> What the task requires:
Look for the word "Open" in the material below, then report each line where it occurs.

____

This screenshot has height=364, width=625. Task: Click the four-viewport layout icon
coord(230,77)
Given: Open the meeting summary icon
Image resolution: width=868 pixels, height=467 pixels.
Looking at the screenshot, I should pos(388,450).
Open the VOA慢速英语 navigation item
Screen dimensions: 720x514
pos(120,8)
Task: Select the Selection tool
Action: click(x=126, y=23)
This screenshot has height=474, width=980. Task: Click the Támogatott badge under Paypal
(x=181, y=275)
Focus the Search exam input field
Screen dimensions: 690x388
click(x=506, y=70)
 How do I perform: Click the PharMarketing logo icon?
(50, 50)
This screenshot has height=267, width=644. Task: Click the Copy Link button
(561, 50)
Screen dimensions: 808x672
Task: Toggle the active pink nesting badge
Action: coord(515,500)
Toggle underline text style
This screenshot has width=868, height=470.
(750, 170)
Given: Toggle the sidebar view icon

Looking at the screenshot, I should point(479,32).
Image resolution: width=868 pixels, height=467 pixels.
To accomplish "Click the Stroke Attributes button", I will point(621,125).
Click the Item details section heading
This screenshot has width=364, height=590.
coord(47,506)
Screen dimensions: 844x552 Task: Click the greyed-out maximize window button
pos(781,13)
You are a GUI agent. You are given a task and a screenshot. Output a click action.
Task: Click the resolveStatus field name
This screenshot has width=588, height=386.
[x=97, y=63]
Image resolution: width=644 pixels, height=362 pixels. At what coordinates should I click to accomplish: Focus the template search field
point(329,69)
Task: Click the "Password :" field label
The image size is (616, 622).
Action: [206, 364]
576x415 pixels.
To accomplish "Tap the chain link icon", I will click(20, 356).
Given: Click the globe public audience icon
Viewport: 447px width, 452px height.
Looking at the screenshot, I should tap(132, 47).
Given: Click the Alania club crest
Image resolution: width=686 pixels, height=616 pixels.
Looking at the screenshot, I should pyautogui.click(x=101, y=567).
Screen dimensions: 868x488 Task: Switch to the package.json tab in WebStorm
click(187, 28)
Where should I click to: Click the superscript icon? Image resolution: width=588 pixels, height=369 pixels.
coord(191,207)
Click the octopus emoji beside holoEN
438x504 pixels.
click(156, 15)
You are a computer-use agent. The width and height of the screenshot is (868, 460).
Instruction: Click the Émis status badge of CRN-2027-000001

____

> Finished task:
Given: Open the meeting summary icon
Open the VOA慢速英语 navigation item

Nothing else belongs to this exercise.